*DIRECTIONS*. Retype the passage below about Susedgrad Castle word for word, starting at "Susedgrad Castle (Hungarian: Szomszédvár), or" and ending at "the surrounding area.".

Susedgrad Castle (Hungarian: Szomszédvár), or earlier also only Sused, is a ruined medieval fortress on the far-western hill of mount Medvednica, while also marking the far-western part of modern-day Zagreb, Croatia.

Position 
As written on billboard near Susedgrad ruins, the fortress overwatched an important crossroad at Krapina-Sava confluence, and therefore enabled control over nearby landways and waterways. Archeological and paleontological findings suggest that the place was settled since antiquity. Nearby quarries are also believed to exist since antiquity, supplying stone for building forts and churches in the surrounding area.

*DATA EXCERPT*.
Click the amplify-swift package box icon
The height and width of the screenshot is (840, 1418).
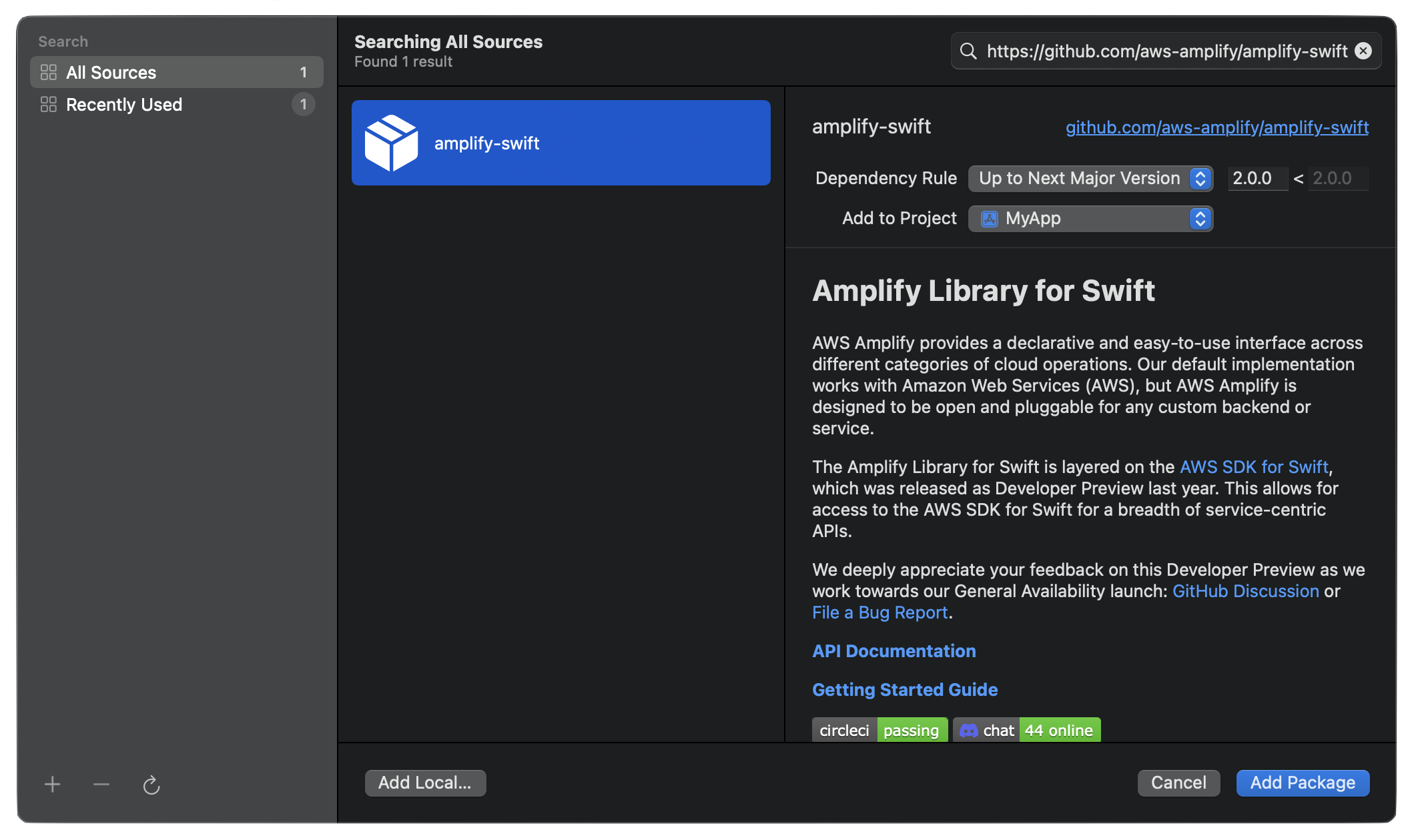[x=392, y=143]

*ANSWER TO THE EXERCISE*.
Susedgrad Castle (Hungarian: Szomszédvár), or earlier also only Sused, is a ruined medieval fortress on the far-western hill of mount Medvednica, while also marking the far-western part of modern-day Zagreb, Croatia.

Position 
As written on billboard near Susedgrad ruins, the fortress overwatched an important crossroad at Krapina-Sava confluence, and therefore enabled control over nearby landways and waterways. Archeological and paleontological findings suggest that the place was settled since antiquity. Nearby quarries are also believed to exist since antiquity, supplying stone for building forts and churches in the surrounding area.